(Stored records)
►

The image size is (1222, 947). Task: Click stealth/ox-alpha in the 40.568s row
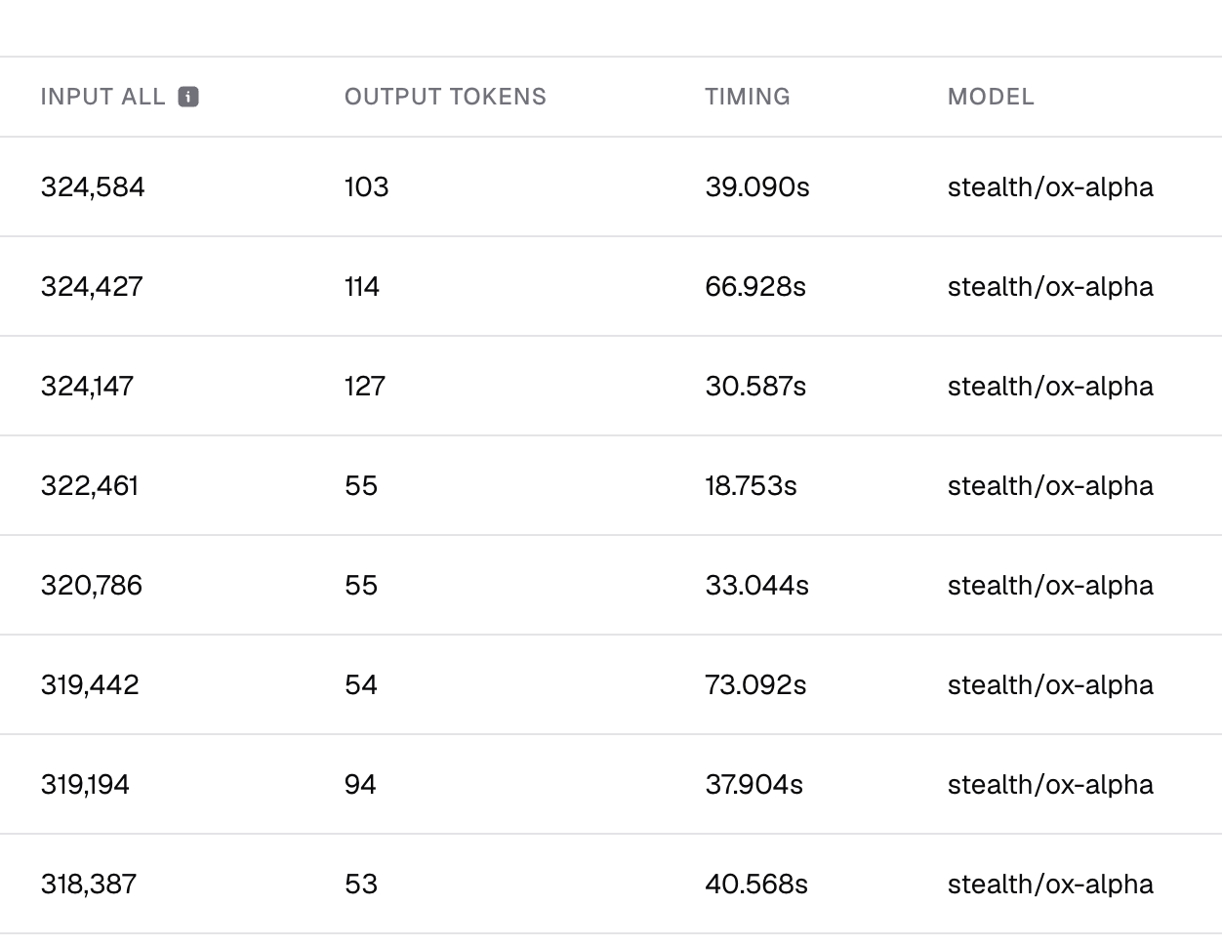pyautogui.click(x=1050, y=884)
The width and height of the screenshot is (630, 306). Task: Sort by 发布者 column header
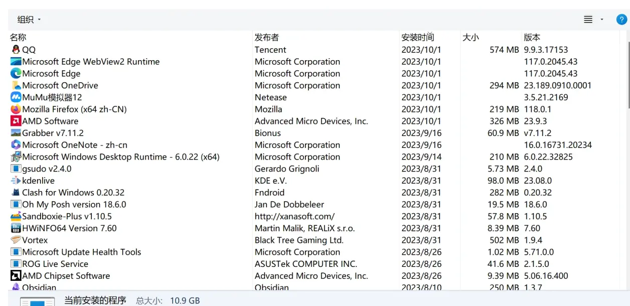(267, 37)
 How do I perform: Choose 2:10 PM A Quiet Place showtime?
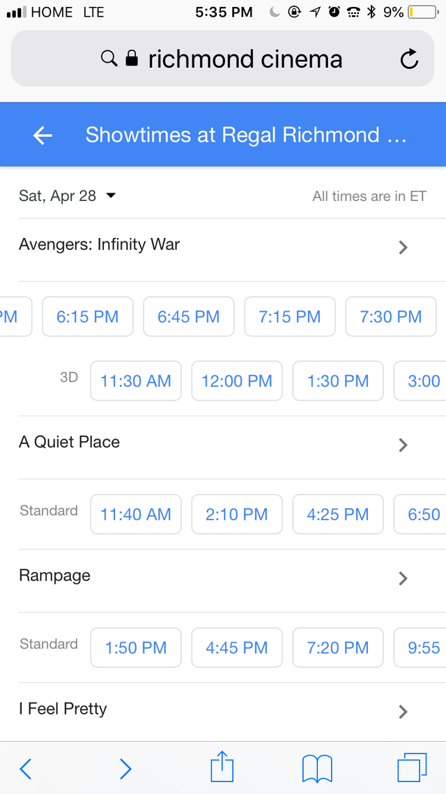tap(237, 514)
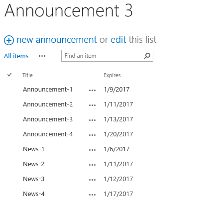Open the News-4 item title
Image resolution: width=222 pixels, height=204 pixels.
pos(34,194)
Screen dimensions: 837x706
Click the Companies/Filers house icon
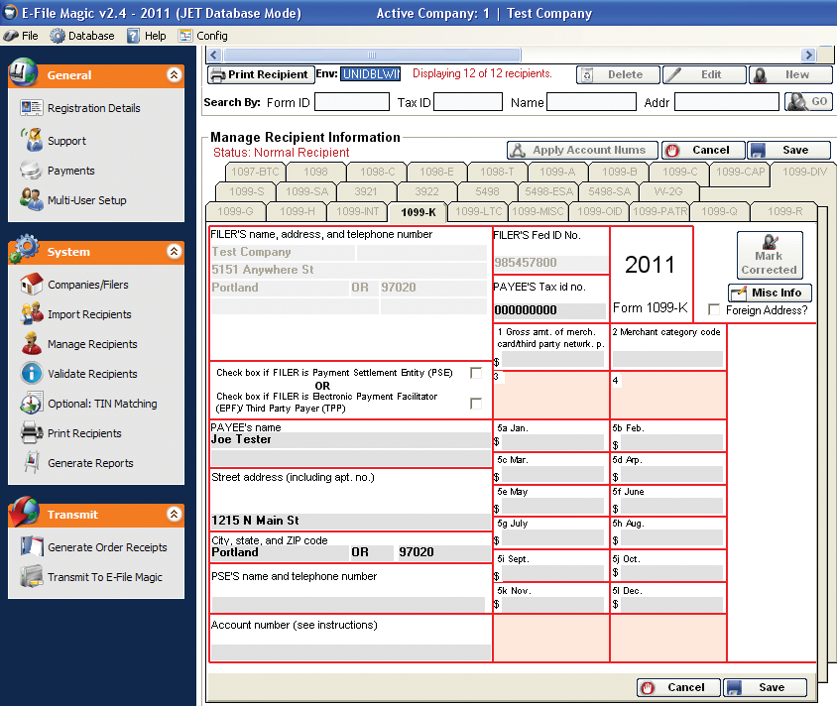click(x=31, y=285)
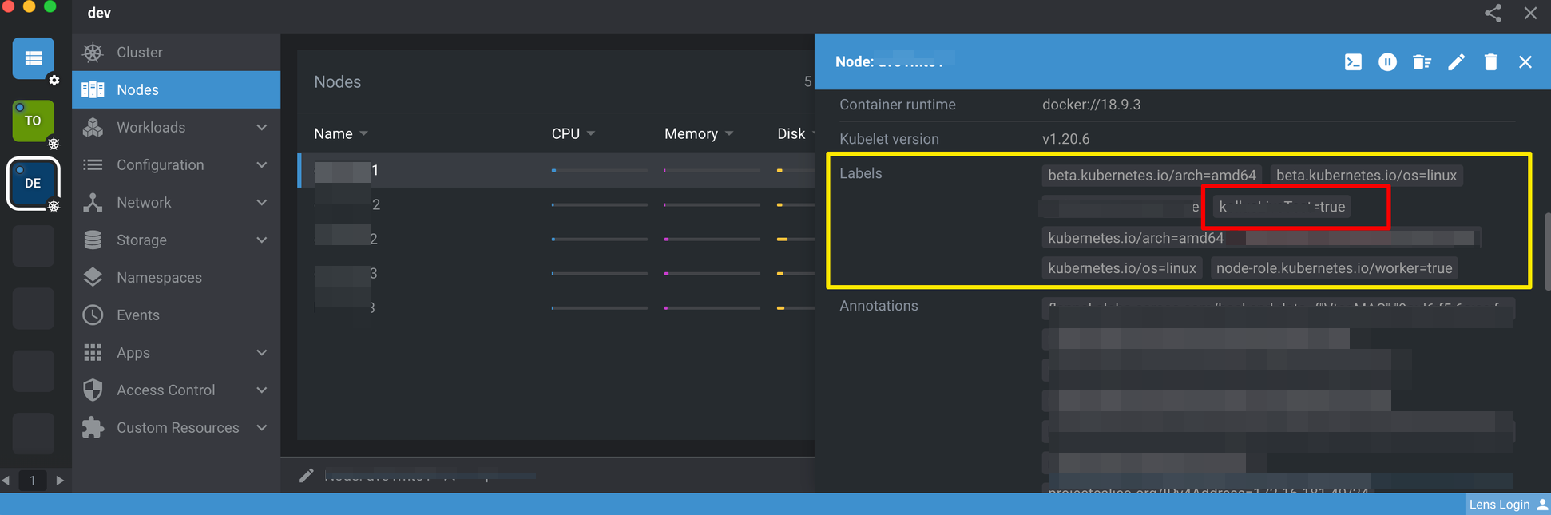1551x515 pixels.
Task: Sort nodes by the Name column
Action: click(334, 134)
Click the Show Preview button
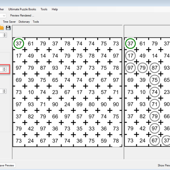Screen dimensions: 170x170 coord(164,165)
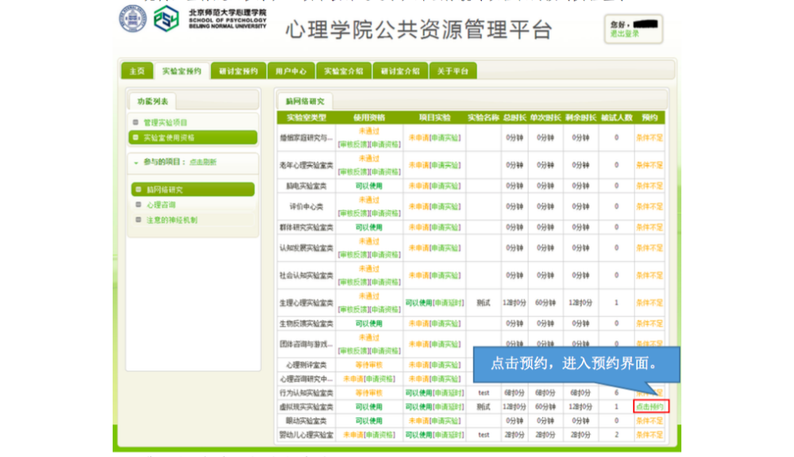Click the PSY School of Psychology logo
The height and width of the screenshot is (457, 794).
(166, 18)
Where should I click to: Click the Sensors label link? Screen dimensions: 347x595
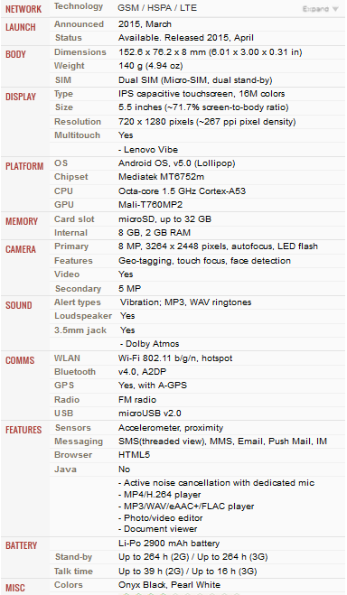click(x=73, y=428)
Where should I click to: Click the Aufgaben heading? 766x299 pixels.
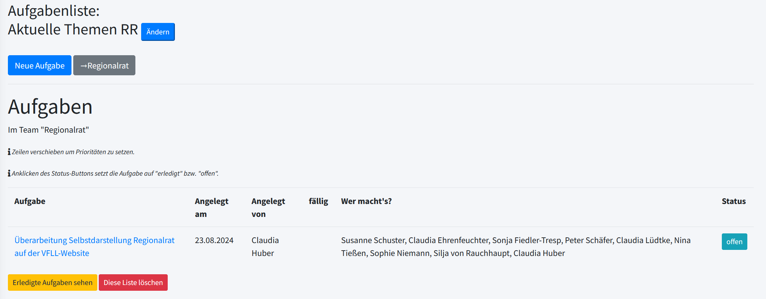(x=50, y=107)
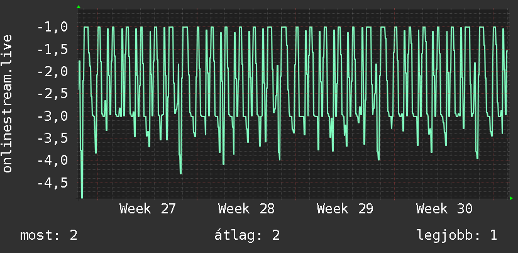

◄

Your task | Leave out all pictures and output each line exactly, from the top of the records through the line that holds "Screen dimensions: 837x706".

Written answer |
The image size is (1222, 947). Task: Click stealth/ox-alpha in the 40.568s row
pyautogui.click(x=1050, y=884)
The width and height of the screenshot is (630, 306). Task: Sort by 发布者 column header
(267, 37)
 How do I perform: Choose 2:10 PM A Quiet Place showtime?
tap(237, 514)
Open the News-4 item title
Image resolution: width=222 pixels, height=204 pixels.
pos(34,194)
Screen dimensions: 837x706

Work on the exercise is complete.